Rewrite the lines below, starting at the first one and ending at the line that contains "Action: pyautogui.click(x=31, y=143)", with the requests kept and every coordinate in the answers raised by 54. Leave the pictures out.

INFORMATION GIVEN:
--- START ---
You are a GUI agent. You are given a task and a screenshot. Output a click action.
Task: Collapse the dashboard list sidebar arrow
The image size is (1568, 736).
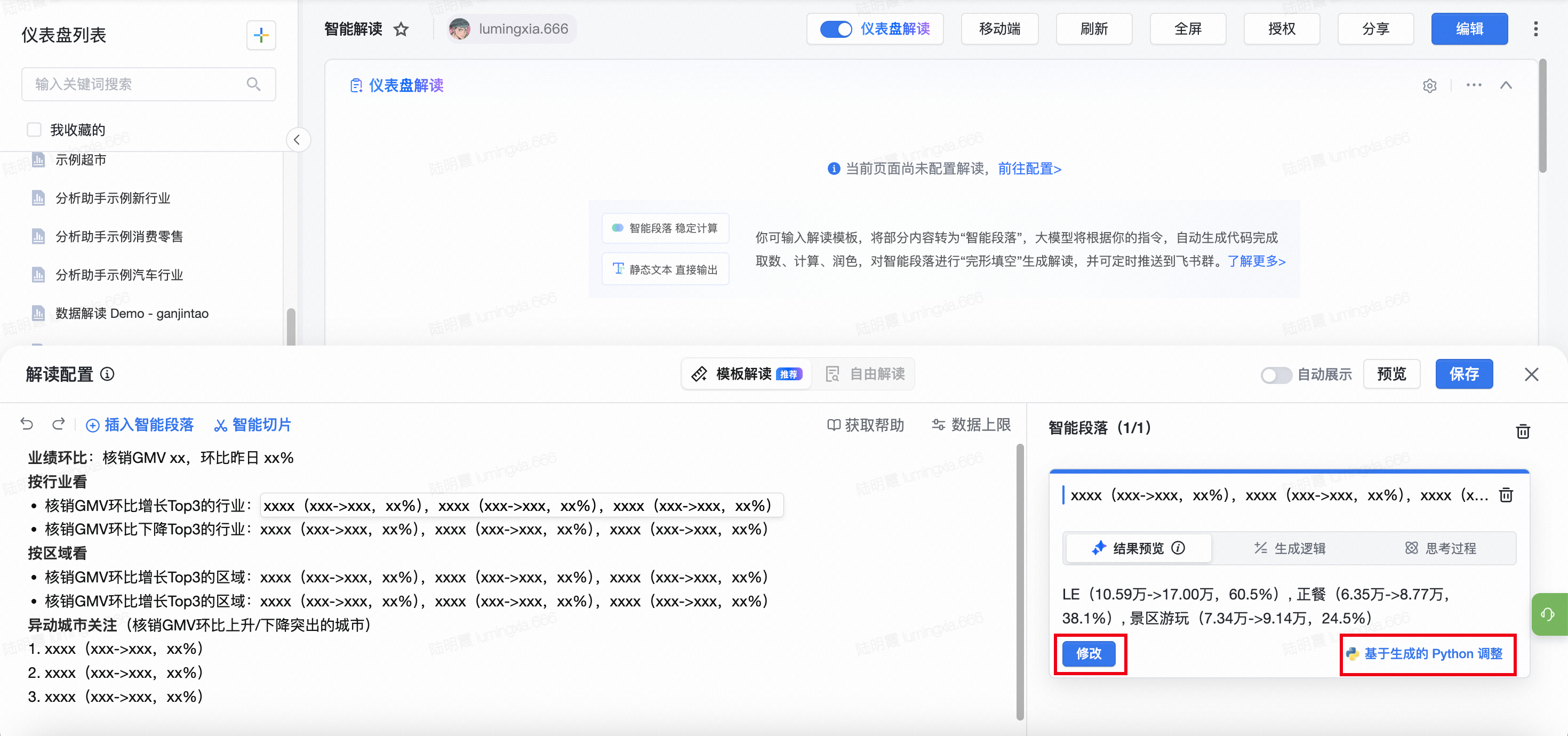click(x=297, y=140)
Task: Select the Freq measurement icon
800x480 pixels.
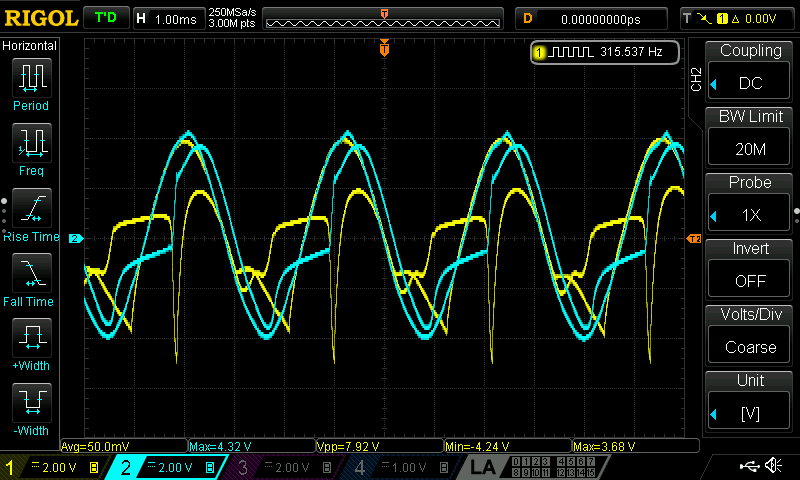Action: pyautogui.click(x=31, y=143)
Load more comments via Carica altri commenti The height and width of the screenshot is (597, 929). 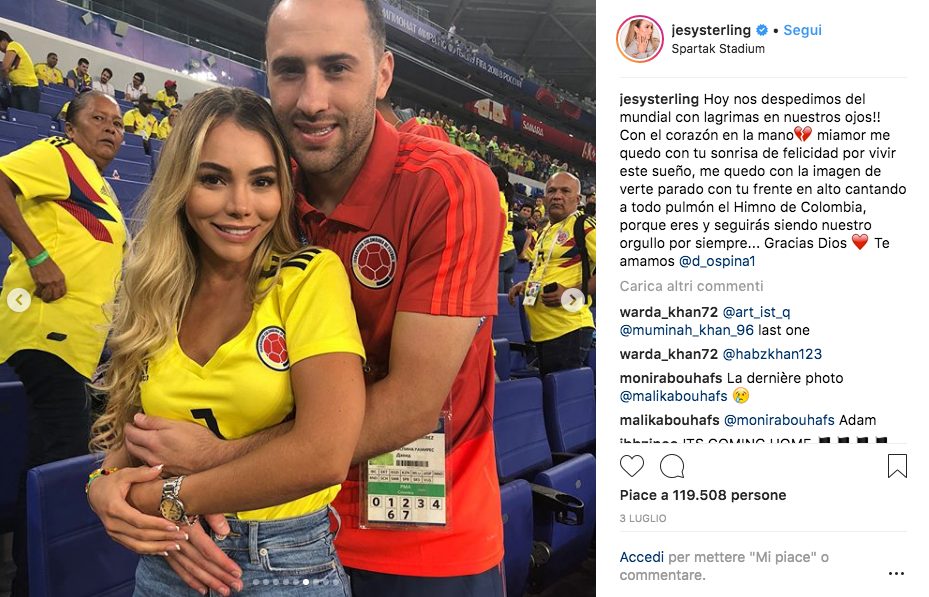pos(691,286)
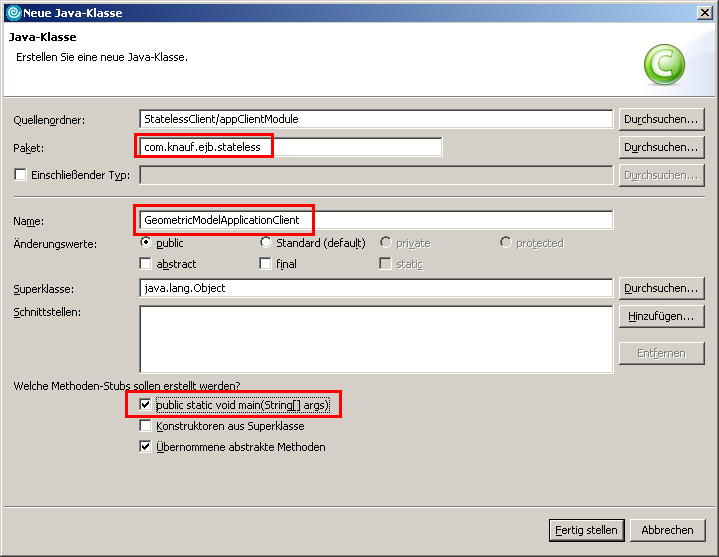The width and height of the screenshot is (719, 557).
Task: Toggle the Einschließender Typ checkbox
Action: (x=20, y=175)
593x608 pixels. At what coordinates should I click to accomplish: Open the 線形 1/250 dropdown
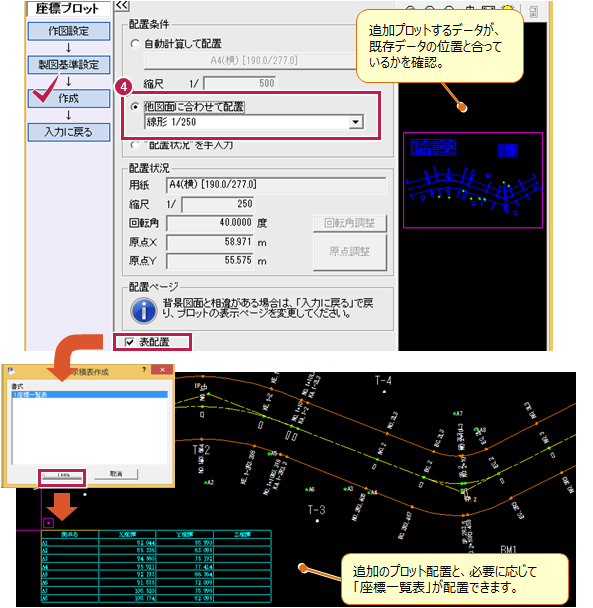356,122
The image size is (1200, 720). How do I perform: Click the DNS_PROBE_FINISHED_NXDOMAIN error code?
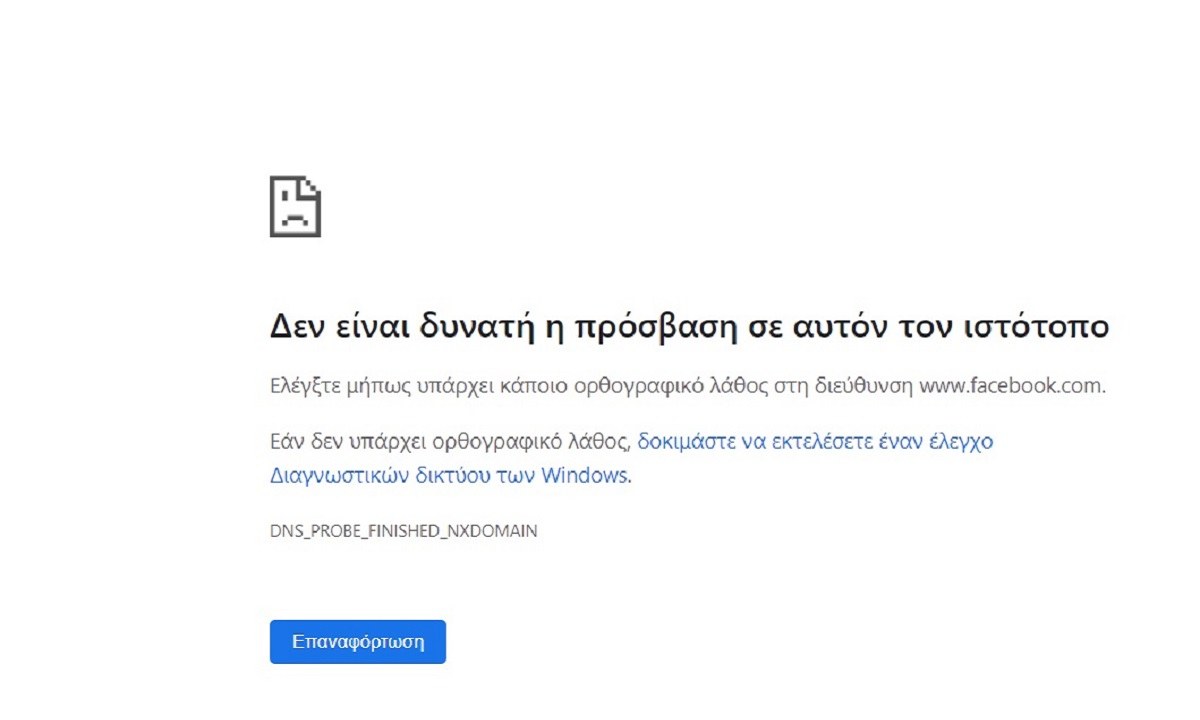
--- END ---
TASK ANSWER:
You are a GUI agent. You are given a task and a screenshot. Output a click action.
Task: Collapse the dashboard list sidebar arrow
The image size is (1568, 736).
click(x=351, y=194)
Task: Select the Freq measurement icon
800x480 pixels.
Action: pyautogui.click(x=85, y=197)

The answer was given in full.